Дата публикации: 09 сентября 2018
Автор(ы): CHUDOVA N. K.
Публикатор: Шамолдин Алексей Аркадьевич
Рубрика: КОМПЬЮТЕРНЫЕ ТЕХНОЛОГИИ
Номер публикации: №1536489724


CHUDOVA N. K., (c)

Although Internet came to Russia later than to other countries, its pace proved faster than elsewhere. Internet has certainly a mightier hold on a user's mind than any other electronic systems, PCs including.

We might as well say than Internet is more than just a fresh opportunity for communication-it is also a tool of molding one's consciousness. In objective terms! Internet is forming a definite picture of the world and an image of one's "ego" in it. That is Internet engenders a specific cultural space where man gains access to a singular instrument of activity - an instrument bound to change lots of things. His "ego" in the long run.

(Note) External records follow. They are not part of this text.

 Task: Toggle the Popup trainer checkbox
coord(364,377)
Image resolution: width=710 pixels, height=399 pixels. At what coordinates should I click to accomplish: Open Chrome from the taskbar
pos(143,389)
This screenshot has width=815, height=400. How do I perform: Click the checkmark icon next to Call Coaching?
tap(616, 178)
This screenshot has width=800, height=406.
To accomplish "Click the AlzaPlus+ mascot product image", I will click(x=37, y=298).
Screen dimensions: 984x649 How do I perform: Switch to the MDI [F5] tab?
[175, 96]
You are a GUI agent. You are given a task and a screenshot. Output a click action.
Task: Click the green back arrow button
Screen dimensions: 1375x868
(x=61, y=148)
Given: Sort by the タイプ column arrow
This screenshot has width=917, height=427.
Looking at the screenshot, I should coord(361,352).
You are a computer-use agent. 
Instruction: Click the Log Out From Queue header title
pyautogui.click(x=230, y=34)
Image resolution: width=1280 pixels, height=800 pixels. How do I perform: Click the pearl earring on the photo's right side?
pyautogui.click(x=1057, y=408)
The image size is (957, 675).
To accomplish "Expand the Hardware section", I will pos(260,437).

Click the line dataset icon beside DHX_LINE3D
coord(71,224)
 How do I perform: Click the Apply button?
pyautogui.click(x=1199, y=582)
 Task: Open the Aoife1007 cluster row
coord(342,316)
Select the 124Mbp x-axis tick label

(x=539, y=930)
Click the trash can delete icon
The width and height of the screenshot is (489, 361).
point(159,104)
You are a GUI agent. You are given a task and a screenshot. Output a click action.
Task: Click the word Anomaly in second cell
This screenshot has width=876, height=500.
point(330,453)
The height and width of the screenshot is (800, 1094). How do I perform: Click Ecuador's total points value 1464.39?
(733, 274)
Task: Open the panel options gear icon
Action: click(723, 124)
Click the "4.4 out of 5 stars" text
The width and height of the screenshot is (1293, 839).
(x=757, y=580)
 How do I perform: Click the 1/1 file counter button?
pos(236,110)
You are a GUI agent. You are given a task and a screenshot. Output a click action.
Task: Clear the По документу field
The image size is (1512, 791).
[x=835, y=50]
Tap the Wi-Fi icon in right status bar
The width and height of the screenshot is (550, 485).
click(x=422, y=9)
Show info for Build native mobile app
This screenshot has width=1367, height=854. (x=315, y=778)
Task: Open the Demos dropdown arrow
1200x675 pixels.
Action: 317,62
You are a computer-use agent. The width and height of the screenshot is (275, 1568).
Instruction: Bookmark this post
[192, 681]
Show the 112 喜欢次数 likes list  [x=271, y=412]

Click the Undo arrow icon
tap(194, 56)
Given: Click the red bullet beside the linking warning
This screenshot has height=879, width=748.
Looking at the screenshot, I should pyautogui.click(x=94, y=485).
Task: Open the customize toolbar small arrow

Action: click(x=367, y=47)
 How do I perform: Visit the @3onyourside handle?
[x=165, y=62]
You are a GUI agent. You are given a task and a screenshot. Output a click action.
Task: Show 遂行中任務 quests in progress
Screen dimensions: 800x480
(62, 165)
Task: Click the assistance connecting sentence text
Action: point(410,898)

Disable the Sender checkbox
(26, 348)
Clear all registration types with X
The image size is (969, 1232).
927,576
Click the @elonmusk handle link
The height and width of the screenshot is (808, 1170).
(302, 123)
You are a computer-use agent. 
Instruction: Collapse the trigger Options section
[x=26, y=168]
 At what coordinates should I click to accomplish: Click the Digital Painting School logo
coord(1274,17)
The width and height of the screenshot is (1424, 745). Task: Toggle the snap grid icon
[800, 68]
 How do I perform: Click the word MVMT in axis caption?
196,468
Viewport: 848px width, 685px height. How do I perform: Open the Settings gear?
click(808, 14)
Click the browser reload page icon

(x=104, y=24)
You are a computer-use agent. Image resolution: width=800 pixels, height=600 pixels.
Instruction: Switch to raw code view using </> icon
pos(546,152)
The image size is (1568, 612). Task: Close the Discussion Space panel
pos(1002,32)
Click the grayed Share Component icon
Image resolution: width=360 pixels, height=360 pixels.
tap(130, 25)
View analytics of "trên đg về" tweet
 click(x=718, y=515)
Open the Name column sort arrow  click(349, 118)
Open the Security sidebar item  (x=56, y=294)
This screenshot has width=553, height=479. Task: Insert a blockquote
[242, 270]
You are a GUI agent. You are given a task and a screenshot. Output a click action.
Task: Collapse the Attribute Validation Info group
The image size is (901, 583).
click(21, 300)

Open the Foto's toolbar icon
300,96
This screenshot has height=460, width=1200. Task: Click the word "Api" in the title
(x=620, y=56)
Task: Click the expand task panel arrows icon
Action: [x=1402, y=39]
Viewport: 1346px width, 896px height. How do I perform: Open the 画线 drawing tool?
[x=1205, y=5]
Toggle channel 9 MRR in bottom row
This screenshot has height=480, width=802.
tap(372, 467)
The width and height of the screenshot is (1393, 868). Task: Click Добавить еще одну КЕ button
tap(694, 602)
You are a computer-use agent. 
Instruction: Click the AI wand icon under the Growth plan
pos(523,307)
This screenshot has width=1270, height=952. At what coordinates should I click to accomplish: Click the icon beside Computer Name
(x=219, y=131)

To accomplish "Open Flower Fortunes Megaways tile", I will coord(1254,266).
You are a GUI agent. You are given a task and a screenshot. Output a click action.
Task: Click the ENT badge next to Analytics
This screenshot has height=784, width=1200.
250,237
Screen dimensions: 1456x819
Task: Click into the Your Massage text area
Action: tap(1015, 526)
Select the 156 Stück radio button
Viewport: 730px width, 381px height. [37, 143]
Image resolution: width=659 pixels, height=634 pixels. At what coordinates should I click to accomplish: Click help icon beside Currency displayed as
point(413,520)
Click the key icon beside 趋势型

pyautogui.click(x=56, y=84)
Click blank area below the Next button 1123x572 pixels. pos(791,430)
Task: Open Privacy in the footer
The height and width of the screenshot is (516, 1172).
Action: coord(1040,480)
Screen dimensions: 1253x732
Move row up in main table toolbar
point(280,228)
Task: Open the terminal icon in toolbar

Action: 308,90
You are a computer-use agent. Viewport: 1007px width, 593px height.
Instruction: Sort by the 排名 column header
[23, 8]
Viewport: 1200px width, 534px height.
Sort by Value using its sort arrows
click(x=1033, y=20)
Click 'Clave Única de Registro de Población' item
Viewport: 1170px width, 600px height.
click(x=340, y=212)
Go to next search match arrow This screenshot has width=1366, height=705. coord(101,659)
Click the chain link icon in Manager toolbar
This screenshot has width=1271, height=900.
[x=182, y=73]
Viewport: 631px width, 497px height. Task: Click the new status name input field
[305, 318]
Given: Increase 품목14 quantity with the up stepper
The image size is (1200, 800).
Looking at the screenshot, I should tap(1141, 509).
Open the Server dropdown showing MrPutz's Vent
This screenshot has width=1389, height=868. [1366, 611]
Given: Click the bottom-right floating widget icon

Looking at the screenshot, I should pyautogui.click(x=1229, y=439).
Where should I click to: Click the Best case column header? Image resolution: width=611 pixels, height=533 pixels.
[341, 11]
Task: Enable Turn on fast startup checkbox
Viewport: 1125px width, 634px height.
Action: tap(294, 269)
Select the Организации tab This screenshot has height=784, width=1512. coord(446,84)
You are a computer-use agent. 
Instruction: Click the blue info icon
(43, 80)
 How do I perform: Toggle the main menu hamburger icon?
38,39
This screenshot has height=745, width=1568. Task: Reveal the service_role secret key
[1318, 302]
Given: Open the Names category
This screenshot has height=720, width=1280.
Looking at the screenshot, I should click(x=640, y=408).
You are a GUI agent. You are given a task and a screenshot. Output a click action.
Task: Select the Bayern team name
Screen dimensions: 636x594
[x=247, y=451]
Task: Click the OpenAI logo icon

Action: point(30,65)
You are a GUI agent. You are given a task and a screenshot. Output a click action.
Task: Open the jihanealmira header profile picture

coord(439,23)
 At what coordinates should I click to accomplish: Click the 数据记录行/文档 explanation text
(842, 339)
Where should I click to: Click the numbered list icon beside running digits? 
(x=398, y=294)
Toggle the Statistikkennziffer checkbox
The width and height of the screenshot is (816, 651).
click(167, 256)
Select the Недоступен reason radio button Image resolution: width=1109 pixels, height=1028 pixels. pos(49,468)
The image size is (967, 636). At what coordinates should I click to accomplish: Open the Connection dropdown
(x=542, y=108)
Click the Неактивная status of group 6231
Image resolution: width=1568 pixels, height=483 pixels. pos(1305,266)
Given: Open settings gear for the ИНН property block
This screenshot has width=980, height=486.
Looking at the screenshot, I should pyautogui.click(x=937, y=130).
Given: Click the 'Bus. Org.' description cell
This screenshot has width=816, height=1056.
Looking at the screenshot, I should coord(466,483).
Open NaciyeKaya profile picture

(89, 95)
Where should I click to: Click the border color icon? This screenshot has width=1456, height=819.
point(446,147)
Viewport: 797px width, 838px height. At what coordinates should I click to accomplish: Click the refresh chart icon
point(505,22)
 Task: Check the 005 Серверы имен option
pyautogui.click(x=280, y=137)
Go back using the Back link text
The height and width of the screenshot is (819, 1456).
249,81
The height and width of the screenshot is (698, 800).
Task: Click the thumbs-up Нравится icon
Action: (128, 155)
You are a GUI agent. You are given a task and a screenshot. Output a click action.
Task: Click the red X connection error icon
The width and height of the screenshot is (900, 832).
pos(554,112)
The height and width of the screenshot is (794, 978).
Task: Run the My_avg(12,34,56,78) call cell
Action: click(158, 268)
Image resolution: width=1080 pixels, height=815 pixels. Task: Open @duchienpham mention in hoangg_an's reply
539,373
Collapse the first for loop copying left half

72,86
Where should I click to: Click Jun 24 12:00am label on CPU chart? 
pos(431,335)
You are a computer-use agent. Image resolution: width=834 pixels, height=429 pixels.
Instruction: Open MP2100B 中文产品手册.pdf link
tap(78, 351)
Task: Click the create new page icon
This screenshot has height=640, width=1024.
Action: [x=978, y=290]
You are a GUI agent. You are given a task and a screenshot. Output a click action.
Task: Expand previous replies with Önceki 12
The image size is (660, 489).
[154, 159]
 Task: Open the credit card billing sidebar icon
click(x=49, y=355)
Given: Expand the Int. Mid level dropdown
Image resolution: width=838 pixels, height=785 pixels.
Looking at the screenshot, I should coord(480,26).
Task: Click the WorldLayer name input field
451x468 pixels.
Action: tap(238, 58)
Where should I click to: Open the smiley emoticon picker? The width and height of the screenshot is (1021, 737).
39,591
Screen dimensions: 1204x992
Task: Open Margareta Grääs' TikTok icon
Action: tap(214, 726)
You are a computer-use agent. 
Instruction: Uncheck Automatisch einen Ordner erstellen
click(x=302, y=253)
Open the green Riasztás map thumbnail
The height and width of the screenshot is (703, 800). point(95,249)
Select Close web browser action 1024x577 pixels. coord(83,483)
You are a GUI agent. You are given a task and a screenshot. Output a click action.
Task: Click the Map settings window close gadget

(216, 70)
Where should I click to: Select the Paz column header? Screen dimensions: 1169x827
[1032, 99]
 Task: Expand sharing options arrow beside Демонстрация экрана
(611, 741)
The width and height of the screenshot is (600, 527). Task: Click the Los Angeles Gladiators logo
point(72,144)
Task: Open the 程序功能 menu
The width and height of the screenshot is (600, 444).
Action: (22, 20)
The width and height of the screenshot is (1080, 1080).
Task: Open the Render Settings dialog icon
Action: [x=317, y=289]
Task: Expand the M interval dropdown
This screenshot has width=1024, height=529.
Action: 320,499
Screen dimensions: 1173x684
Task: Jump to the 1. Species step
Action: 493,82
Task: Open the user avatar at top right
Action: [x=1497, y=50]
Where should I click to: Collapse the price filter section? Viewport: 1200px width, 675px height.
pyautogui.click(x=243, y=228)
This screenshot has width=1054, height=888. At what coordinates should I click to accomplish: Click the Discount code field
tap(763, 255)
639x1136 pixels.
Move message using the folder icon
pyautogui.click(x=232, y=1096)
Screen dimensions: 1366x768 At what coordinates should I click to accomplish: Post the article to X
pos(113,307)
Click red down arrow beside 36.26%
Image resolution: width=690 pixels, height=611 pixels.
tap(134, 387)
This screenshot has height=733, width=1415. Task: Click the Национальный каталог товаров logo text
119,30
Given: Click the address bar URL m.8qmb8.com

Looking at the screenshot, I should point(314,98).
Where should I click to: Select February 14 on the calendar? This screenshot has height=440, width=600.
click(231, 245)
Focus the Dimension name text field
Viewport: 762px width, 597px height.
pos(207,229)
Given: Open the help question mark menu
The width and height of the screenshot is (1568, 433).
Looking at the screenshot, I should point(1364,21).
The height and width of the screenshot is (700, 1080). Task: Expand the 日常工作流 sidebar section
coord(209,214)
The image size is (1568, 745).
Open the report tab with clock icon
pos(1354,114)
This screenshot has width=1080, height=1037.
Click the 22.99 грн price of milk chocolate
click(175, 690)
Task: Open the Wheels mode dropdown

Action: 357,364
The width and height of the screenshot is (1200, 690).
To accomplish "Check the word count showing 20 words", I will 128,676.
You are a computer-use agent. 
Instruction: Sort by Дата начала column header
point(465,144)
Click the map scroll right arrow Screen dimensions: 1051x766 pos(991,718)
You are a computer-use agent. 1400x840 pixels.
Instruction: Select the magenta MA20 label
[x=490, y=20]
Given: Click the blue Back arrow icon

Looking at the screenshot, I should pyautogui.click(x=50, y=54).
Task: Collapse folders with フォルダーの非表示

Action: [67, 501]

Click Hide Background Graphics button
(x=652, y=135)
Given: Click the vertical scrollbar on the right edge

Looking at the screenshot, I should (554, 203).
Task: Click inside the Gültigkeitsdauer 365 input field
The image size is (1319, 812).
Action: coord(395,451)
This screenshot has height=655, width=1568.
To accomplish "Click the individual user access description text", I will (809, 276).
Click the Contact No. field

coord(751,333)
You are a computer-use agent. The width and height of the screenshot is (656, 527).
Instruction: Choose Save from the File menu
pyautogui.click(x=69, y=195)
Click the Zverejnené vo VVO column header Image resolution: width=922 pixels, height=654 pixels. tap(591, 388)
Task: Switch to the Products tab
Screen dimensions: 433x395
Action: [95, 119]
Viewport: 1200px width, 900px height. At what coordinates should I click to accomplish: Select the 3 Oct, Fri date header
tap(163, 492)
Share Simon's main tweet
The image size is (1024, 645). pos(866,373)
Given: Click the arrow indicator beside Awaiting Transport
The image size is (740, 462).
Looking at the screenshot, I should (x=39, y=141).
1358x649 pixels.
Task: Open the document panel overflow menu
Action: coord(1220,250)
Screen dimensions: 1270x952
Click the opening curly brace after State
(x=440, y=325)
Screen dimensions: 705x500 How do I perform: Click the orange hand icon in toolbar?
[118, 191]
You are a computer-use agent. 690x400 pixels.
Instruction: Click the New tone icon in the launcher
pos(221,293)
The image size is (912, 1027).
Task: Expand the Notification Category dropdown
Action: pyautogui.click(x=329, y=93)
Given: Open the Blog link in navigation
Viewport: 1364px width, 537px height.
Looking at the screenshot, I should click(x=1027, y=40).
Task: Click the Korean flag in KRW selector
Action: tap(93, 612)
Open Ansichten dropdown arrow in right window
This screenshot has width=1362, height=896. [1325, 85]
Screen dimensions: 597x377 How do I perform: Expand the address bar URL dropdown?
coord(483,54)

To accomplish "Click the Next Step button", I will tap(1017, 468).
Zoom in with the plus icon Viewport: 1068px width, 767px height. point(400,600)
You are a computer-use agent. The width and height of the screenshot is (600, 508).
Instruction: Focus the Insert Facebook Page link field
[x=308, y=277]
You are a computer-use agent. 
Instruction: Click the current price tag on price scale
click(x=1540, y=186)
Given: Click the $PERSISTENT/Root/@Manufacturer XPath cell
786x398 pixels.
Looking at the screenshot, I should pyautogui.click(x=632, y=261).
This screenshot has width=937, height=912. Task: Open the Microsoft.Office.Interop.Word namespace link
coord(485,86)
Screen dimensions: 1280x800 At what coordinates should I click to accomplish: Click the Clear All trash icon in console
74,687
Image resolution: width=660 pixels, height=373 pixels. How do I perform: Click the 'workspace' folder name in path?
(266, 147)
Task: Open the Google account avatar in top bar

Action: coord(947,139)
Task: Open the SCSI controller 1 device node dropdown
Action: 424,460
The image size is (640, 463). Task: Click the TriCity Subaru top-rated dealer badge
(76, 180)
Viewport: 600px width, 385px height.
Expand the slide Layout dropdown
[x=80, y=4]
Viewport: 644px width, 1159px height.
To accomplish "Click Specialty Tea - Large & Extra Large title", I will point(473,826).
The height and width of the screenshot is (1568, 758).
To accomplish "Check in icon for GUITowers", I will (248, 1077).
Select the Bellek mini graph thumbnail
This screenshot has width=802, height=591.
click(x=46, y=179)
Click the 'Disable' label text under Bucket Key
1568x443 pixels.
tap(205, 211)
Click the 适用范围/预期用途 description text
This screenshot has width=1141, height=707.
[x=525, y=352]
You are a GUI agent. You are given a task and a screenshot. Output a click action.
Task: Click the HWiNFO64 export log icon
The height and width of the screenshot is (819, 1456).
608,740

We can regard Internet as a cultural phenomenon endowed with certain semiotic (sign language) and psychological characteristics. Now, what is its medium? Dr. Chudova of the RAS Institute of Program Systems has looked into this problem, and here's what she reports on the results of her study.

To begin with, Internet divides the surrounding world into "one's own" and "alien" spaces. Its impact may be ambivalent. On one hand, Internet gives us new opportunities for further personal growth (instilling such traits as openness, a sense of freedom and independence, and the like). But it can also work in the opposite direction by hampering our individual progress: the web imposes rigid rules of its own, it captivates and enmeshes us, it "sucks us dry". And so forth.

Something else is just as important: Internet enables our self-identification with a "culture-vulture" of the virtual network-say, a hacker; we can cross frontiers and travel far and wide, we can participate in any events; in short, we can expand our "ego" out and out. On the other hand, Internet gives lots of random things, information on the periphery of our being to challenge images and ideas of our own.

The semiotic, sign language-related space contains two types of languages-one of symbols (signs), and the other of icons (pictograms); these two languages are a medium begetting new texts and meanings.

Internet combines communication and autocommunication, all in one: your addressee can access your text hands down. And many other users besides. Information that for centuries has been divorced in time and in space is realized here and now.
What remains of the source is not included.